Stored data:

=== Section Start ===

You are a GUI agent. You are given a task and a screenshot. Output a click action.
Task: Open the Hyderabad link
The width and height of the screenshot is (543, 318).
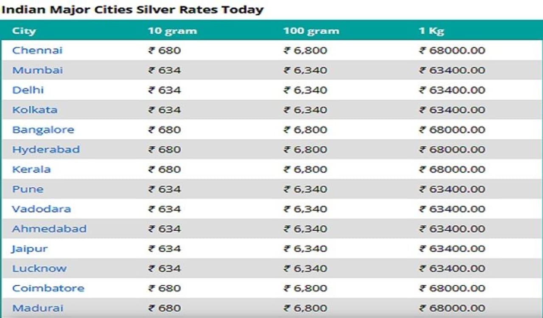tap(46, 150)
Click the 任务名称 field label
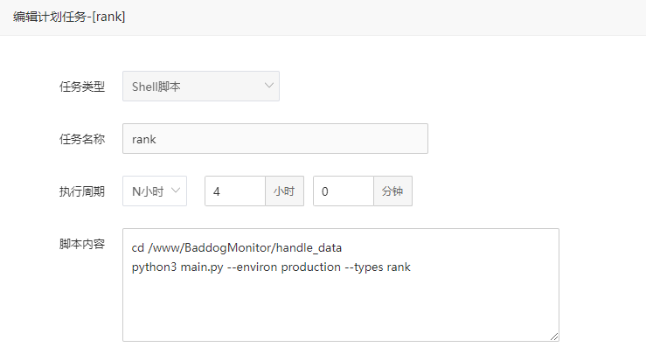 click(82, 139)
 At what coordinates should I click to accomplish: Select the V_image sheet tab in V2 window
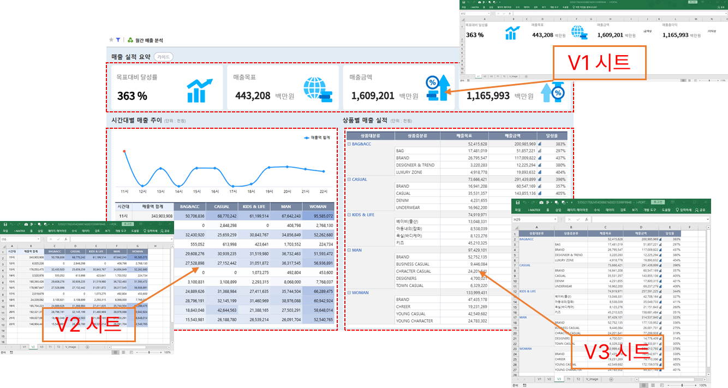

=== Section End ===

EXERCISE OBJECTIVE: Keep the pictures out of your copy, and repeat every entry above exactly.

ANSWER BOX:
You are a GUI agent. You are given a task and a screenshot. Output a click action.
Task: Open the Hyderabad link
The width and height of the screenshot is (543, 318).
tap(46, 150)
Click the 任务名称 field label
 click(82, 139)
 At what coordinates should I click to accomplish: Select the V_image sheet tab in V2 window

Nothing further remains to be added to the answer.